Over the past year, Netflix has had nothing to frown about. Its added subscribers at an impressive rate, while its stock has subsequently sky rocketed going from roughly $50 per share to $250 per share in less than a year and a half.
The future, on the other hand, could be a little bit dimmer. During its first quarter earnings call, the Los Gatos, Calif. based company announced it gained 3.3 million subscribers. This brings its total up to 23.6 million subscribers, which surpasses cable company Comcast's total of 22.8 million. Furthermore, it earned profits of $60 million, or $1.11 per share, on revenue of $719 million, which doubled the totals from last year at the same time.
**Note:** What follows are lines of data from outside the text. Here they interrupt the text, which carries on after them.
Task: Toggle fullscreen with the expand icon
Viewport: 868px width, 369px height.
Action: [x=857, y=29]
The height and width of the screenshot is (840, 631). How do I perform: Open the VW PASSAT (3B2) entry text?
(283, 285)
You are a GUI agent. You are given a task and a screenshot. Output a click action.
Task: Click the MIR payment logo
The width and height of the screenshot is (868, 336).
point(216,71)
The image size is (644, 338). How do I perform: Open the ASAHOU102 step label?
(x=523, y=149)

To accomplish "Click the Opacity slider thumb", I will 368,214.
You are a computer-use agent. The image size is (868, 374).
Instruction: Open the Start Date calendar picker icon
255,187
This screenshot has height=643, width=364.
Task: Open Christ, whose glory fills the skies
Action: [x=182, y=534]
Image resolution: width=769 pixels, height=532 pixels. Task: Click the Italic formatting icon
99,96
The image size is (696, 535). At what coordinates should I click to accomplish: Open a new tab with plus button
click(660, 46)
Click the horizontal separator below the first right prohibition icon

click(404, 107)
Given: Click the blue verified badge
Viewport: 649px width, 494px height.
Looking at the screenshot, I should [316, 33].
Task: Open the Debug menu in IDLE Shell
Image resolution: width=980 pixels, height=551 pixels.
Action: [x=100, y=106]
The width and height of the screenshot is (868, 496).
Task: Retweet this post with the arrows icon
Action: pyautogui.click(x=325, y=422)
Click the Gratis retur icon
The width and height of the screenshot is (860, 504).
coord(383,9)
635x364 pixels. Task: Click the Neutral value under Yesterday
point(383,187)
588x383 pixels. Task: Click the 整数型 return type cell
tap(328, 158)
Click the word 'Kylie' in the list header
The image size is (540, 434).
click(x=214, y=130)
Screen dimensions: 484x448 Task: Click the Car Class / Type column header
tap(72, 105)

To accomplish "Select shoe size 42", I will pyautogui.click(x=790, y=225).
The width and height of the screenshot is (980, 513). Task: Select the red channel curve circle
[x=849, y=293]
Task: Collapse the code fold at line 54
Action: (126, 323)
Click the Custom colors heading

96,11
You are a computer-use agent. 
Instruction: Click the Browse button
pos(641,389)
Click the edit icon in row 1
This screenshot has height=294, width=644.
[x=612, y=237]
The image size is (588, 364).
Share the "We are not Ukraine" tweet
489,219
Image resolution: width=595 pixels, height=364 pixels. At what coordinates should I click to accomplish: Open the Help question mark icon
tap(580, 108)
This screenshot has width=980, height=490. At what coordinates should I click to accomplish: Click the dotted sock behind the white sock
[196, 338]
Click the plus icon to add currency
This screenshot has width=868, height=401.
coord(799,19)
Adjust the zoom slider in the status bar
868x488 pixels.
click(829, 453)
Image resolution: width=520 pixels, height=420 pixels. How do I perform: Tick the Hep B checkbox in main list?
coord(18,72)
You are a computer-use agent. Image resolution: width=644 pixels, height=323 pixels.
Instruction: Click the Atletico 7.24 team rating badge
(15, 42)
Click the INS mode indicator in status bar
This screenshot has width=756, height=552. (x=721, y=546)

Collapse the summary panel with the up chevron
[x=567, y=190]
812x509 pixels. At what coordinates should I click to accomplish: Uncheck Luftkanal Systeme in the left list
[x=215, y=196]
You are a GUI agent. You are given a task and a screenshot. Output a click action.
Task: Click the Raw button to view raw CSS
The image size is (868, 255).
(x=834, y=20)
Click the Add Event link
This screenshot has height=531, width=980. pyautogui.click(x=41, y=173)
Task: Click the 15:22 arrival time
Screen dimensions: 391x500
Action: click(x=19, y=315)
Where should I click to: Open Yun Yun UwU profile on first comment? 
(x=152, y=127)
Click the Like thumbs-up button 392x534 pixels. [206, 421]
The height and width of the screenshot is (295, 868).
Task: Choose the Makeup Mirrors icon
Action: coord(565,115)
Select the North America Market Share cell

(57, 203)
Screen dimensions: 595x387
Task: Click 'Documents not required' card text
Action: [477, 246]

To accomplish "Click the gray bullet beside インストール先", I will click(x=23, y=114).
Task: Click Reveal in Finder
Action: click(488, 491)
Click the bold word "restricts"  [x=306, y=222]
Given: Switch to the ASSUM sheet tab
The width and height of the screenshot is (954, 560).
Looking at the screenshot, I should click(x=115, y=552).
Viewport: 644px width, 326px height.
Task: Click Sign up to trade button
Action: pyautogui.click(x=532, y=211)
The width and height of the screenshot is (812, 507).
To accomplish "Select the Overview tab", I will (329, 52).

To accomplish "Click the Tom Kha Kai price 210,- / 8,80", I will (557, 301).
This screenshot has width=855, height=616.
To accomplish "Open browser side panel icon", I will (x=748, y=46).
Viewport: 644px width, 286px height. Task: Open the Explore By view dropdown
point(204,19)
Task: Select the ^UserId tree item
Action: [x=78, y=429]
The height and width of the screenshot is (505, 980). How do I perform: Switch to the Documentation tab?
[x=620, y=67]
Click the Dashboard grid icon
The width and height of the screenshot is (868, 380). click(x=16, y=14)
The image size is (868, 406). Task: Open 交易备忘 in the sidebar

It has expanded its global reach, adding 800,000 subscribers in Canada. Even better, after initially getting a cool reception from Hollywood studios, Netflix has started to get major players to sign content sharing deals. In the first quarter alone, it signed agreements with Fox, Lionsgate and CBS, allowing it access to shows like Sons of Anarchy, Weeds, Glee and Mad Men. It even got exclusive rights to premiere the show, House of Cards, based on a popular BBC show starring Kevin Spacey.
So what's the problem? First, not everyone is enthralled with Netflix. After the earnings call, the company's stock took a huge nosedive, going from $251.67 at the beginning of the day to $228.91 at the end, or nearly 9 percent.
The problem may be summed up in a word: competition. Netflix didn't say that was the problem, but the company did say during its earnings call that the number of new subscribers won't continue to nearly double each quarter. That trend will cut into profits -- Netflix's outlook for the second quarter is between 93 cents and $1.15 per share, which spooked analysts who were forecasting $1.19 per share.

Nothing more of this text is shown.